Ex-bond girl steps into the limelight in Stephen Frears's new comedy
Rising star Gemma Arterton left acting school three years ago. Since then, she has played a head girl (St Trinian’s), a Bond girl (Quantum of Solace) and been in a blockbuster or two (Clash of the Titans, Prince of Persia). Now she’s the heroine of black comedy Tamara Drewe, Stephen Frears’s adaptation of British newspaper cartoonist Posy Simmonds’s comic strip – itself a modern reworking of Thomas Hardy’s 19th century novel Far from the Madding Crowd. In the film, we follow glamorous newspaper columnist Tamara, who is forced to return back to the country village where she grew up. Once an ugly duckling, she returns, post-nose-job, as a femme fatale, where she soon entangles a trio of admirers: indie-drummer, fit farmer and philandering crime novelist.
The Tamara Drewe graphic novel is much loved in the UK. Did you know it already? No, I hadn’t even heard about it. At the start, I wasn’t sure if I wanted to do the film. I really liked the script and I knew that I could do it but I had a bit of apprehension. I’m not sure why. Then they sent me the comic, and that was the deal-maker. I’ve always loved Thomas Hardy and I just fell in love with the comic. Posy Simmonds is so clever. She did a drawing of me as Tamara. It’s in my bathroom: the front cover of the book but with my face. It’s brilliant. Stephen Frears said that he wouldn’t make the film without you. Did he tell you that? It’s funny when he says things like that because he’s so bumbling. I remember when I met him, I had read with his casting director. She’d phoned him to say that I should be Tamara. So I met up with them both and he said: ‘Oh yes, you’ll do.’ He’d never seen me in anything. I was asking if I could please audition – or something! I wanted to make sure he knew he’d made the right decision. A lot of us are quite close to our characters.

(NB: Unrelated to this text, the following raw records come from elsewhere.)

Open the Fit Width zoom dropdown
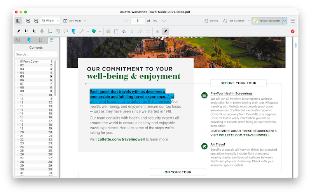 (x=51, y=21)
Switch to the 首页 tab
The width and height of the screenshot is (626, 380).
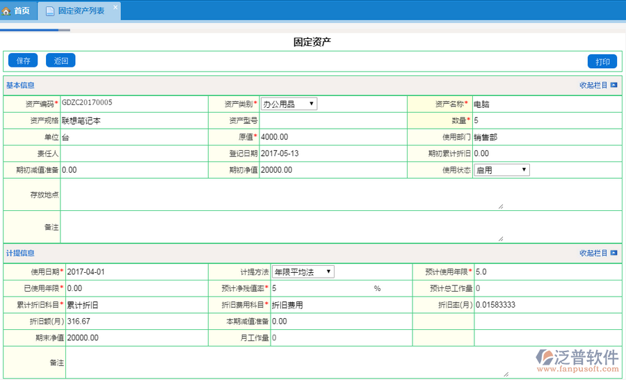click(18, 11)
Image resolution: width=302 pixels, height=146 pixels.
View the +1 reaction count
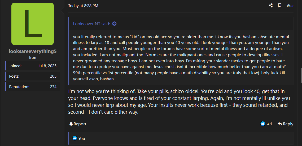point(269,124)
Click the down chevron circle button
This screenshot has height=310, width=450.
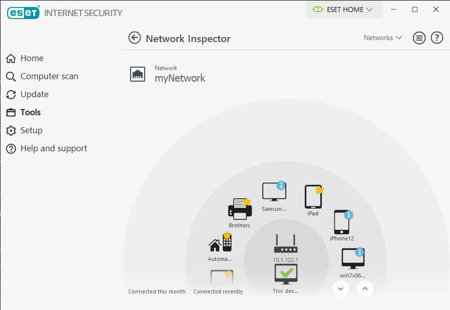tap(341, 289)
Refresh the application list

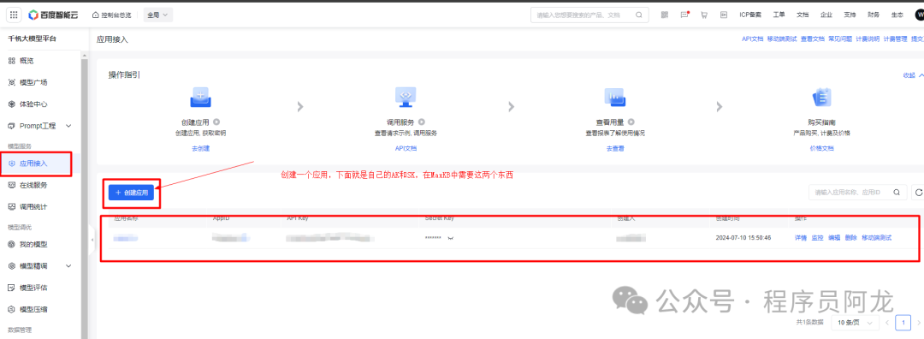pyautogui.click(x=918, y=193)
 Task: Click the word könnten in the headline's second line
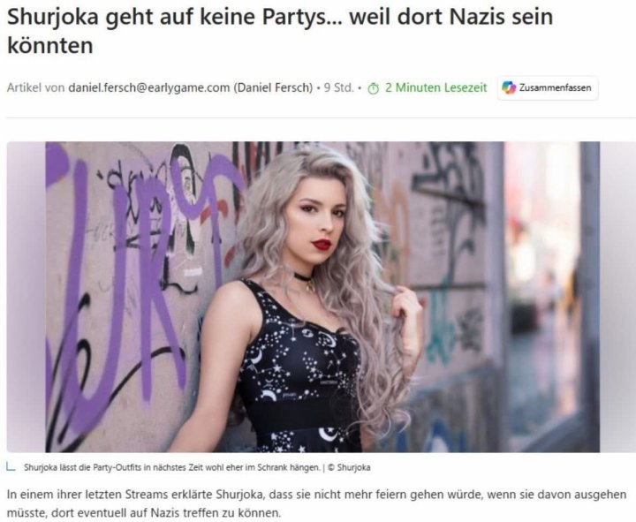point(50,45)
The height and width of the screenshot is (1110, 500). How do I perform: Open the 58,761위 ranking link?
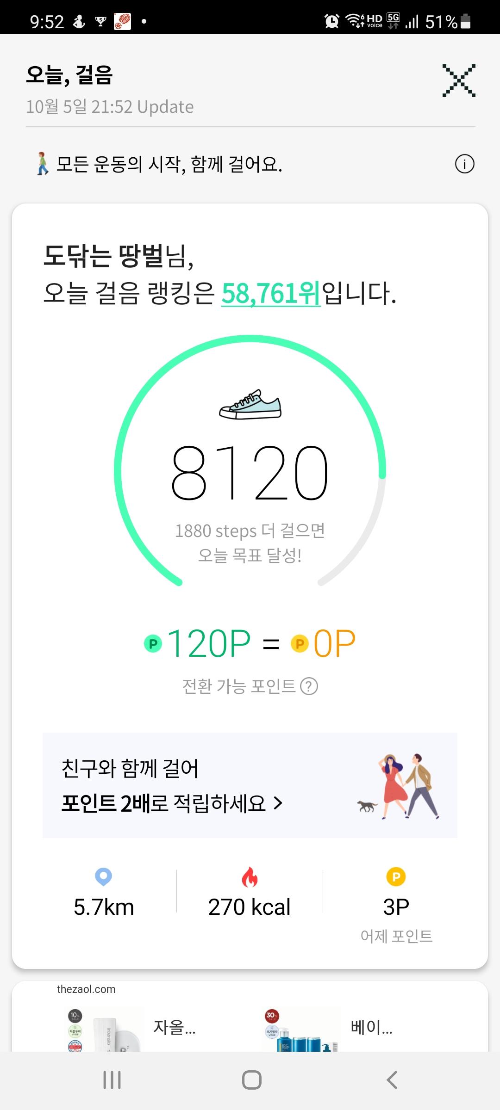coord(271,293)
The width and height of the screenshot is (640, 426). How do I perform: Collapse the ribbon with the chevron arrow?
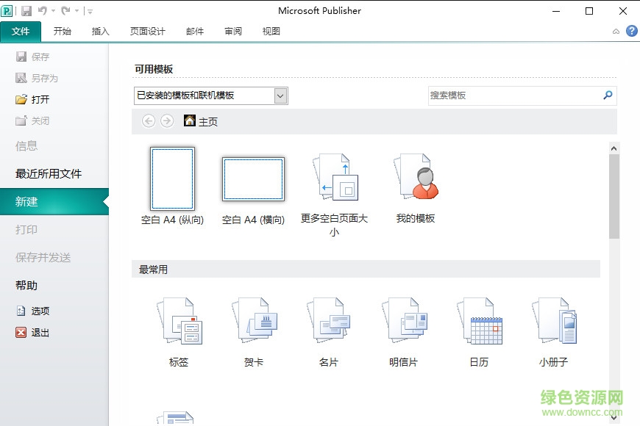tap(616, 32)
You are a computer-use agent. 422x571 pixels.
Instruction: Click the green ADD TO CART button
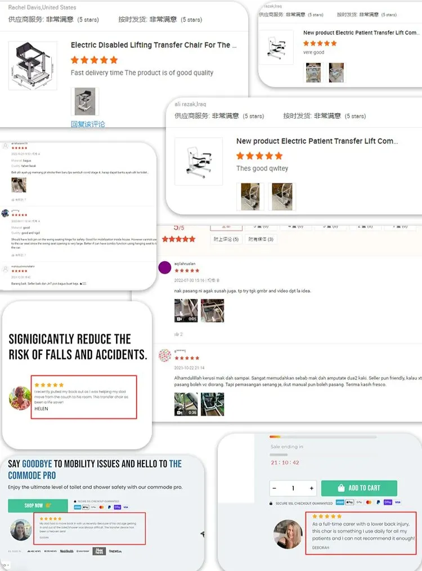(x=359, y=488)
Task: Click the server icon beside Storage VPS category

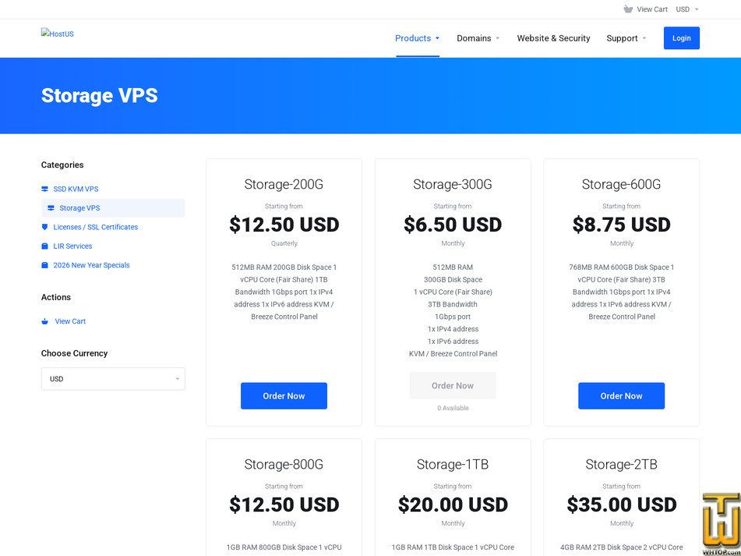Action: click(51, 208)
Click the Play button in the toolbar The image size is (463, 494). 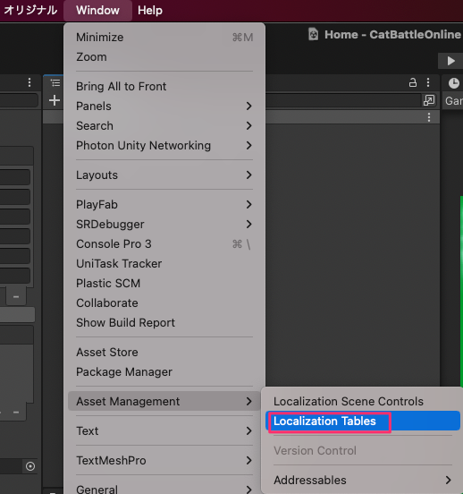tap(450, 61)

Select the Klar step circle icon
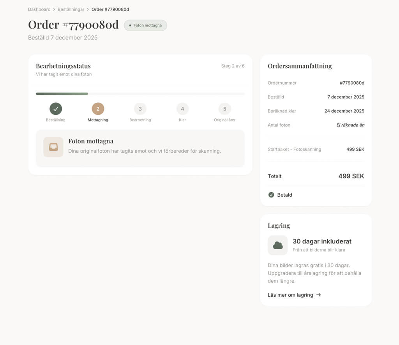[182, 109]
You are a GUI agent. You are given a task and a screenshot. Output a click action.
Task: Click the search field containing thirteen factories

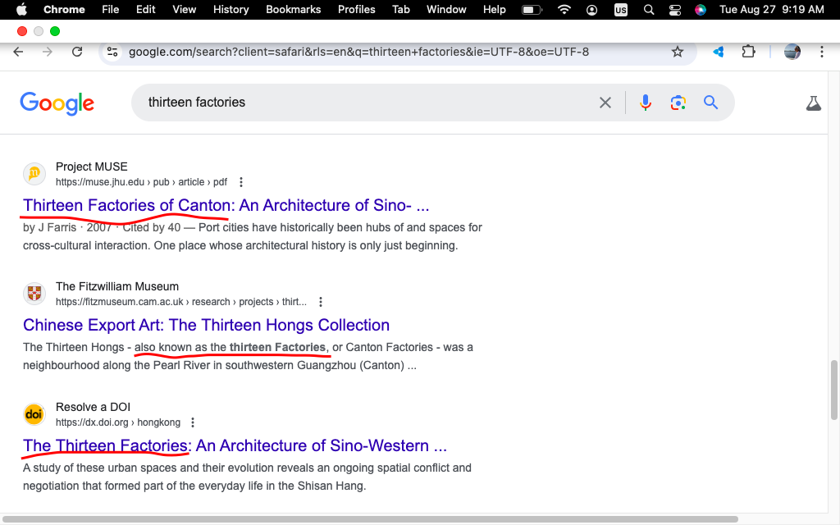[361, 103]

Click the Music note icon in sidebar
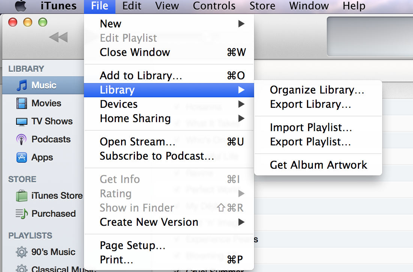tap(22, 85)
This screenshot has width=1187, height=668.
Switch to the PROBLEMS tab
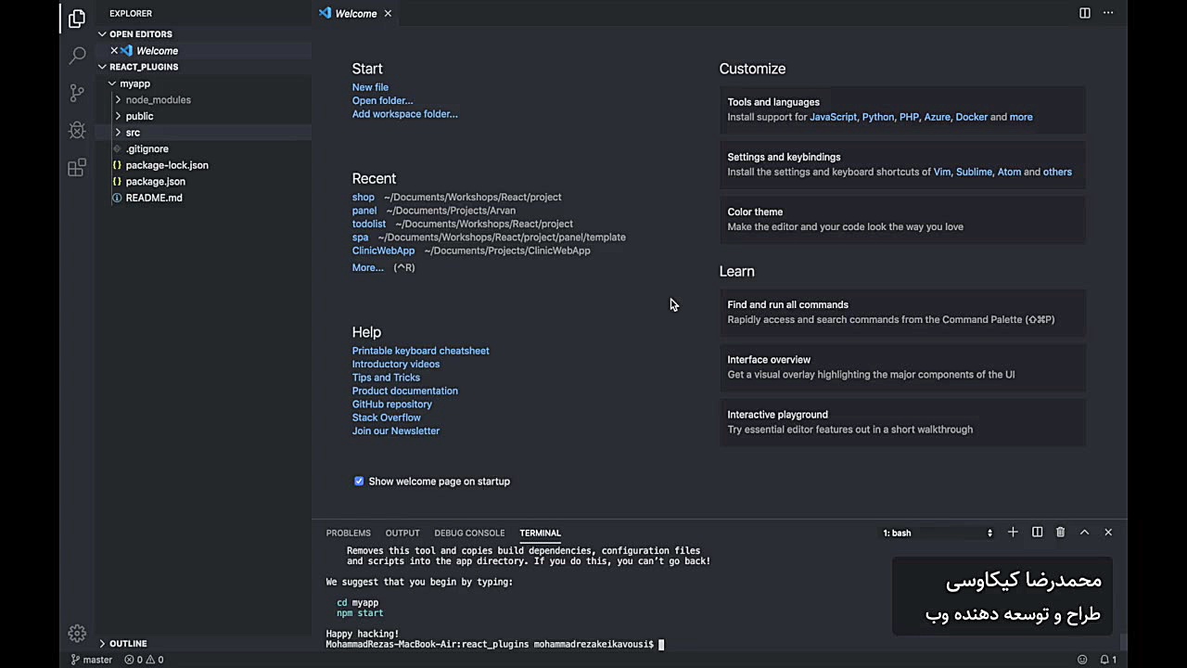tap(348, 533)
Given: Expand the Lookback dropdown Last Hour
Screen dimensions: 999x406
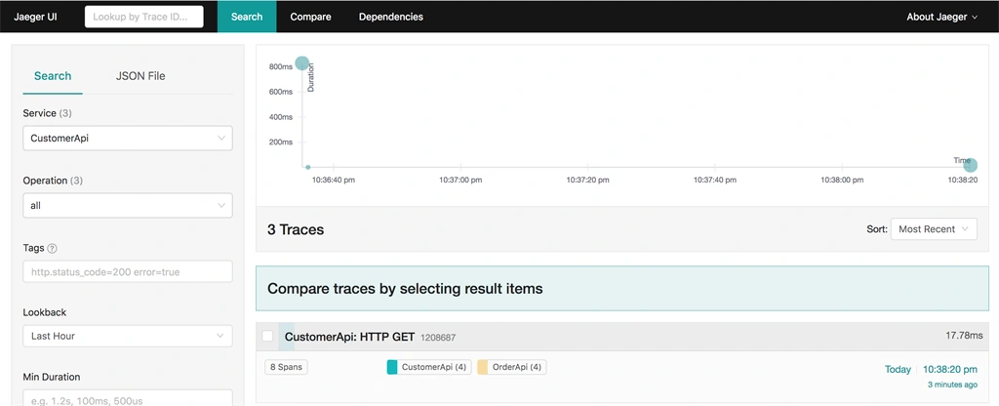Looking at the screenshot, I should 128,336.
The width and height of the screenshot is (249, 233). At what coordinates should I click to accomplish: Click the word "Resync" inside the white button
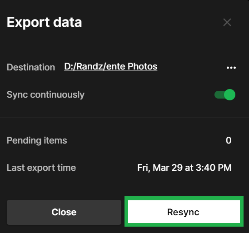(x=183, y=212)
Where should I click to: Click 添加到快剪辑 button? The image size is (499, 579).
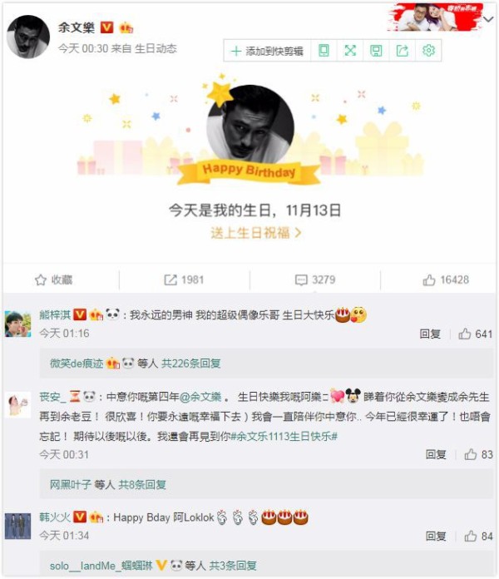(x=267, y=51)
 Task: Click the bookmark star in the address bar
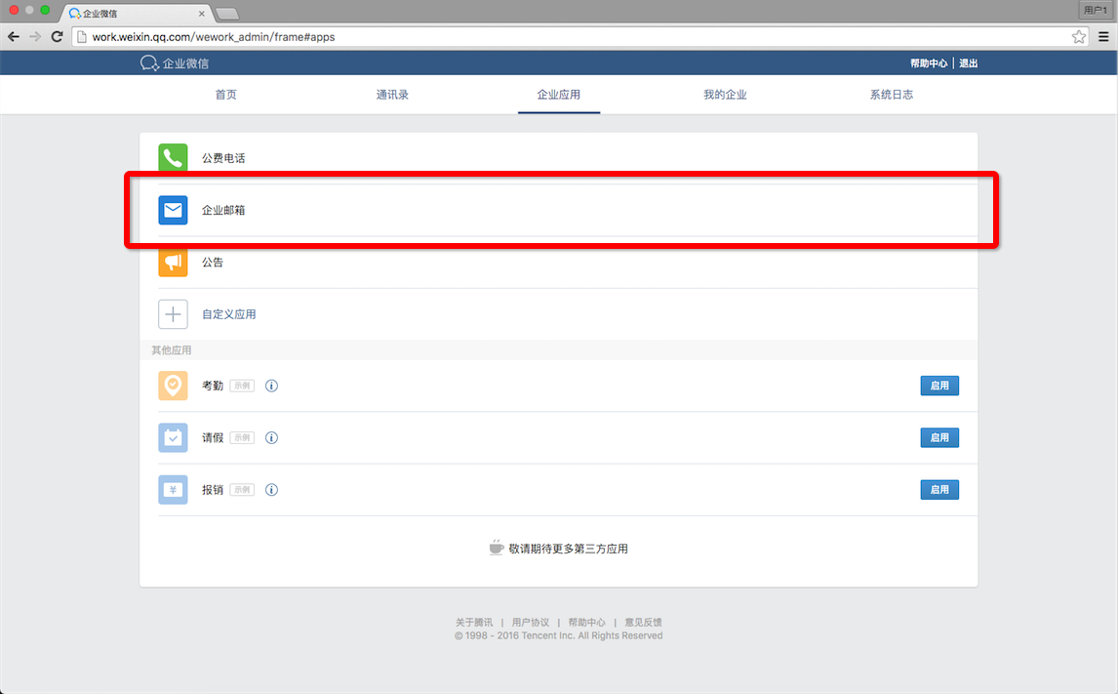pyautogui.click(x=1079, y=36)
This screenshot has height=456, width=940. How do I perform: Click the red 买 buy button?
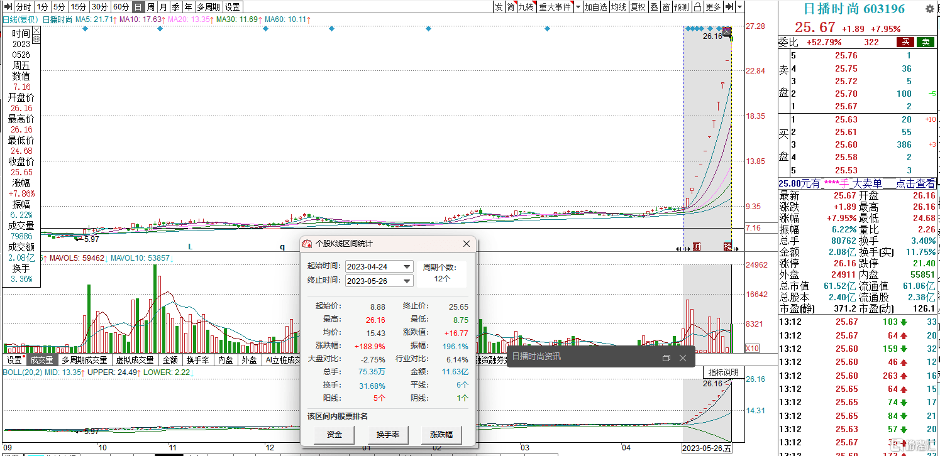tap(905, 42)
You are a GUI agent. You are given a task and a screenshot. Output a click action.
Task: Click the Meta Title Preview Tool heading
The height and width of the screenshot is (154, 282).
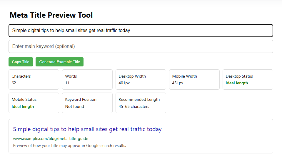51,15
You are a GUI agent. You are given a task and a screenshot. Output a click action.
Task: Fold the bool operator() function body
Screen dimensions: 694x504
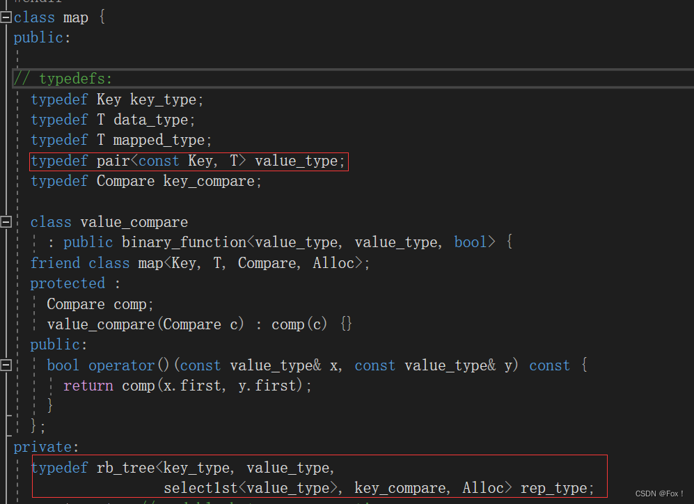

You’re not like Tamara are you? She’s outrageous. Not character-wise, no! But I drive a Mini in real life. She drives a Mini. Her lightheartedness, her freshness, the cheekiness – that was kind of the easy bit. And she’s a modern woman.
You’ve done a lot of period work. Is it harder without the costumes? Do they tool you up? You haven’t got anything to hide behind. Luckily, I know someone who is Tamara Drewe: she had a nose job when she was 15, moved to the big city and became a success but she hasn’t really got any friends; she’s a real temptress but doesn’t have any respect for herself. So I had this really clear idea of Tamara.
You have come a cropper in a lot of films: drowning in oil, kidnapped and handcuffed to a bed… Was it a relief that all you had to contend with for this film was a prosthetic nose? I know. I was thinking there was going to be some kind of sticky end to Tamara Drewe. It’s refreshing not having to do a dying scene. They are always the eggy ones to do – you wake up and think: I’ve got to do the death scene today.
Your first big part was as a Bond girl. Can it ever feel like a bit of a ball and chain? Not for me. At the time, people talked about the curse of the Bond girl, saying I’d never work again. But that’s not happened – though I’m forever going to be ‘Gemma Arterton, Bond Girl’. When I did Alice Creed, the director wasn’t sure if I was right for it because I’d been in a Bond movie. You have to just accept that and hope they give you a chance.
Tamara Drewe is out in cinemas across Dubai from March 24.